Pues bien, en el caso de los recurrentes no es posible deducir circunstancia alguna de la que pueda inferirse un riesgo real de padecer personalmente los daños que en dicho precepto se describen.
Esta Sala ya ha manifestado en numerosas ocasiones (entre las últimas, SAN, 4ª de 3 de mayo de 2023 -rec. 1538/2021-) que en Colombia la violencia no se extiende a la totalidad del territorio de dicho país, ni afecta a toda la población por lo que no puede aceptarse que exista una situación de violencia generalizada que determine que, en caso de volver, la vida de los recurrentes corra peligro sólo por el hecho de encontrarse en Colombia y que no puedan trasladarse a otra parte del país en la que el conflicto no exista o la amenaza de violencia que causa el conflicto sea menor.
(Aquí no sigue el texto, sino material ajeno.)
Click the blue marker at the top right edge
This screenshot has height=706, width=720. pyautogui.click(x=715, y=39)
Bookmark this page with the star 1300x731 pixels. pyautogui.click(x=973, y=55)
En el presente caso, como se ha dicho, los hechos que se denuncian provendrían de una banda de delincuentes que operan en el lugar de residencia de los solicitantes, respecto de la cual no consta que desarrolle actividades delictivas en todo el país.
Por tanto, hemos de concluir que no concurre ninguna de las causas que pudieran dar lugar a la concesión de la protección subsidiaria conforme a lo dispuesto en el artículo 10 de la Ley 12/2009, de 30 de octubre, reguladora del derecho de asilo y la protección subsidiaria.
Vistos los preceptos legales citados,
Fallo
Con imposición de costas a la parte recurrente, con el límite máximo de 1.000 € por todos los conceptos.
La presente sentencia es susceptible de recurso de casación que deberá prepararse ante esta Sala en el plazo de 30 días contados desde el día siguiente al de su notificación; en el escrito de preparación del recurso deberá acreditarse el cumplimiento de los requisitos establecidos en el artículo 89.2 de la Ley de la Jurisdicción justificando el interés casacional objetivo que presenta.
Así por esta nuestra Sentencia, lo pronunciamos, mandamos y firmamos.